Problem to work on: Please copy out every row below word for word, changing nothing.

Records to use:

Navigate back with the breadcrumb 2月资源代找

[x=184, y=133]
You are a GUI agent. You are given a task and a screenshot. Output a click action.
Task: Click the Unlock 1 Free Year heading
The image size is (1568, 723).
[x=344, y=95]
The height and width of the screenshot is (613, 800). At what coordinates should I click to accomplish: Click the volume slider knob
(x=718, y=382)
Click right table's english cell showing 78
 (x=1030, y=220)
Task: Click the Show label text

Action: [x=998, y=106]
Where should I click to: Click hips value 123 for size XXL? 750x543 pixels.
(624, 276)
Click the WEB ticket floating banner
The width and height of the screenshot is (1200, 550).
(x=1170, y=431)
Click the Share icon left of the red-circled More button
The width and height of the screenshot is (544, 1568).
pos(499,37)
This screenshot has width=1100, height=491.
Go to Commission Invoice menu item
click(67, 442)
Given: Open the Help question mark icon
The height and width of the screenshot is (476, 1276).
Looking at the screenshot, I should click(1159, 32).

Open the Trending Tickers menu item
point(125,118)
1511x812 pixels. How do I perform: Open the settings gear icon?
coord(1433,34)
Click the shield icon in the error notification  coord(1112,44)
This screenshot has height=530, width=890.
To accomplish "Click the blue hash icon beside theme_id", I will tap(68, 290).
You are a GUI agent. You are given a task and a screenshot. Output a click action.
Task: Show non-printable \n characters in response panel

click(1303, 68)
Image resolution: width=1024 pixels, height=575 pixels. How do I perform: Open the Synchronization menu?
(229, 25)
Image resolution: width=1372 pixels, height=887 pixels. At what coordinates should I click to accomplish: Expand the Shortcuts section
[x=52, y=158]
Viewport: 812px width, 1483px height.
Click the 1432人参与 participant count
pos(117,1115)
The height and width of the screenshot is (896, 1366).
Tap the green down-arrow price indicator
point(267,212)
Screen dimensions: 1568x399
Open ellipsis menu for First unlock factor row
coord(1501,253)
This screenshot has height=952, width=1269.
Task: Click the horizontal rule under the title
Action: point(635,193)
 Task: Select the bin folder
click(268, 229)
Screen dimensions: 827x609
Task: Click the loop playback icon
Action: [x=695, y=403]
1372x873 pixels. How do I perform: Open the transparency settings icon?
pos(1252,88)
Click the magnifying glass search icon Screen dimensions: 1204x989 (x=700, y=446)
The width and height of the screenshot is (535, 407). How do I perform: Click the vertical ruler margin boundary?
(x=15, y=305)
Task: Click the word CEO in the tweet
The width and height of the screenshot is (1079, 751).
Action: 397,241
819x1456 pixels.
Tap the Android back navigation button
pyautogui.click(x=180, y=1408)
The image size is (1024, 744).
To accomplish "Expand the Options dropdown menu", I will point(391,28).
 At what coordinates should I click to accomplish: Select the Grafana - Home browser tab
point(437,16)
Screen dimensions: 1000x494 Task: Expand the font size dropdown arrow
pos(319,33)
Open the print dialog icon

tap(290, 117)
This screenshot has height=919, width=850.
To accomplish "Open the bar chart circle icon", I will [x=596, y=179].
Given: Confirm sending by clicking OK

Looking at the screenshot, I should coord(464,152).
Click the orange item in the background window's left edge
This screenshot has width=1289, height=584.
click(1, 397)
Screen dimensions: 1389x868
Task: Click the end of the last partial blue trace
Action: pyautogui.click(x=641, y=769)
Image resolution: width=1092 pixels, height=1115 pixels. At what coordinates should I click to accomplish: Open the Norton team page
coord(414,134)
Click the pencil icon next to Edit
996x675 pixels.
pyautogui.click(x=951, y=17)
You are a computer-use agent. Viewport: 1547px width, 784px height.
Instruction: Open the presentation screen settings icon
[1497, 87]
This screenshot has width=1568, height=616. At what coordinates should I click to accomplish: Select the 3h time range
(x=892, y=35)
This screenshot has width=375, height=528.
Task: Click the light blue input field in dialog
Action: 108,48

Problem solution:
Navigate back with the breadcrumb 2月资源代找

[x=184, y=133]
You are a GUI agent. You are given a task and a screenshot. Output a click action.
Task: Click the Unlock 1 Free Year heading
The image size is (1568, 723).
[x=344, y=95]
The height and width of the screenshot is (613, 800). At what coordinates should I click to accomplish: Click the volume slider knob
(x=718, y=382)
Click right table's english cell showing 78
 (x=1030, y=220)
Task: Click the Show label text

Action: [x=998, y=106]
Where should I click to: Click hips value 123 for size XXL? 750x543 pixels.
(624, 276)
Click the WEB ticket floating banner
The width and height of the screenshot is (1200, 550).
(x=1170, y=431)
Click the Share icon left of the red-circled More button
The width and height of the screenshot is (544, 1568).
pos(499,37)
This screenshot has width=1100, height=491.
Go to Commission Invoice menu item
click(67, 442)
Given: Open the Help question mark icon
The height and width of the screenshot is (476, 1276).
Looking at the screenshot, I should click(1159, 32).

Open the Trending Tickers menu item
point(125,118)
1511x812 pixels. How do I perform: Open the settings gear icon?
coord(1433,34)
Click the shield icon in the error notification  coord(1112,44)
This screenshot has height=530, width=890.
To accomplish "Click the blue hash icon beside theme_id", I will tap(68, 290).
You are a GUI agent. You are given a task and a screenshot. Output a click action.
Task: Show non-printable \n characters in response panel

click(1303, 68)
Image resolution: width=1024 pixels, height=575 pixels. How do I perform: Open the Synchronization menu?
(229, 25)
Image resolution: width=1372 pixels, height=887 pixels. At what coordinates should I click to accomplish: Expand the Shortcuts section
[x=52, y=158]
Viewport: 812px width, 1483px height.
Click the 1432人参与 participant count
pos(117,1115)
The height and width of the screenshot is (896, 1366).
Tap the green down-arrow price indicator
point(267,212)
Screen dimensions: 1568x399
Open ellipsis menu for First unlock factor row
coord(1501,253)
This screenshot has height=952, width=1269.
Task: Click the horizontal rule under the title
Action: point(635,193)
 Task: Select the bin folder
click(268, 229)
Screen dimensions: 827x609
Task: Click the loop playback icon
Action: [x=695, y=403]
1372x873 pixels. How do I perform: Open the transparency settings icon?
pos(1252,88)
Click the magnifying glass search icon Screen dimensions: 1204x989 (x=700, y=446)
The width and height of the screenshot is (535, 407). How do I perform: Click the vertical ruler margin boundary?
(x=15, y=305)
Task: Click the word CEO in the tweet
The width and height of the screenshot is (1079, 751).
Action: 397,241
819x1456 pixels.
Tap the Android back navigation button
pyautogui.click(x=180, y=1408)
The image size is (1024, 744).
To accomplish "Expand the Options dropdown menu", I will point(391,28).
 At what coordinates should I click to accomplish: Select the Grafana - Home browser tab
point(437,16)
Screen dimensions: 1000x494 Task: Expand the font size dropdown arrow
pos(319,33)
Open the print dialog icon

tap(290, 117)
This screenshot has height=919, width=850.
To accomplish "Open the bar chart circle icon", I will [x=596, y=179].
Given: Confirm sending by clicking OK

Looking at the screenshot, I should coord(464,152).
Click the orange item in the background window's left edge
This screenshot has width=1289, height=584.
click(1, 397)
Screen dimensions: 1389x868
Task: Click the end of the last partial blue trace
Action: pyautogui.click(x=641, y=769)
Image resolution: width=1092 pixels, height=1115 pixels. At what coordinates should I click to accomplish: Open the Norton team page
coord(414,134)
Click the pencil icon next to Edit
996x675 pixels.
pyautogui.click(x=951, y=17)
You are a computer-use agent. Viewport: 1547px width, 784px height.
Instruction: Open the presentation screen settings icon
[1497, 87]
This screenshot has width=1568, height=616. At what coordinates should I click to accomplish: Select the 3h time range
(x=892, y=35)
This screenshot has width=375, height=528.
Task: Click the light blue input field in dialog
Action: 108,48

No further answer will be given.